Not that this should come as any surprise, but we now have confirmation that the Bush administration refused to award Harry Potter author JK Rowling the Presidential Medal of Freedom because the books “encouraged witchcraft.”
For a second, let’s set aside any arguments over whether or not Rowling’s work merits such a lofty honor and do something that we simply don’t do enough these days. Let’s dig beneath the surface silliness and examine the deeper implications of what this revelation really means.

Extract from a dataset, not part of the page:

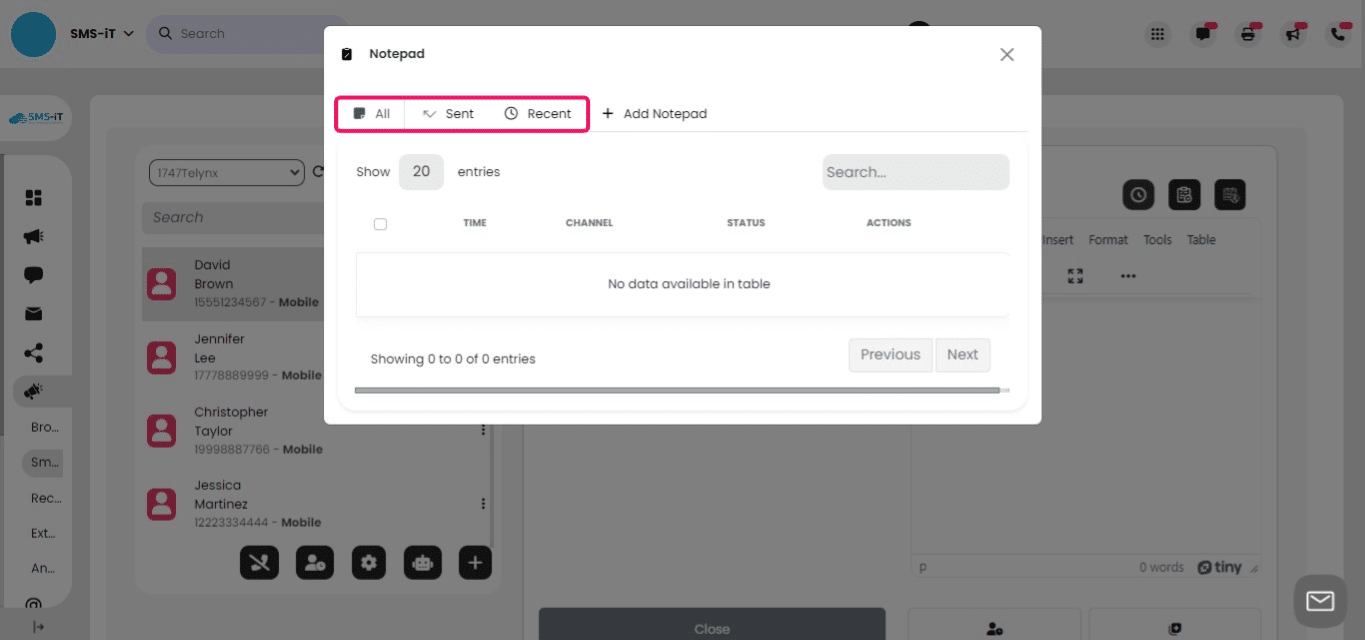Click the Next pagination button
1365x640 pixels.
click(x=962, y=355)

Put simply, would you be worried about “encouraging” something you didn’t think was possible? It’s one thing to want to discourage, say, meth use or binge drinking or texting while driving or unprotected sex. Those things are real and they have real, observable consequences. If Rowling’s books were encouraging angel-dust-fueled arson sprees, we’d all be advised to support the former president and his merry band of loco parentis.
But did they see witchcraft as real? (Sure, practitioners of Wicca and other neo-paganisms indulge in the craft, but for a variety of reasons I think we have to assume that’s not what Bush was concerned with. After all, Rowling doesn’t talk about real-world Wicca, and real-world Wiccans don’t fly through the skies of London terrorizing the Mugglery. Whatever the real world’s witches may or may no be up to, it has so far proven very unHollywood-worthy.)
So, do we then conclude that President Bush and his cronies wanted to discourage children from learning how to change each other into rats? From flying around on brooms? From trying to outwit dragons? From teleporting via fireplaces? From sneaking around under invisibility capes?
Certainly these are the sorts of things that we’d want to keep our children away from, I suppose. But while Dubya may have resisted the corrosive effects of education, there are rules of logic and he is not magically immune to them. By definition, one wouldn’t actively discourage children from something that was in fact impossible. Not unless one were absolutely barking, anyway. It might theoretically be dangerous for young children to attack the Xyrxalian Star Fleet on Pegasus-back, for instance, but you don’t recall any Executive admonitions on the subject, do you?
Still, let’s remember, the Bible says that witches are real. Former Alaska governor and vice presidential candidate Sarah Palin consulted freely with a witchbusting “minister.” The shenanigans at Hogwarts are barely more outlandish than some of what went on in the White House when Nancy Reagan, wife of Bush’s intellectual hero Ronald Reagan, was in residence.
And we’re talking about a man who believes that God commanded him to run for president.
Therefore, I believe we have every reason to believe that our former president did, in fact, view the kinds of powers imagined by Rowling in her best-selling series to be plausible.
Since this is America, we have to respect his faith.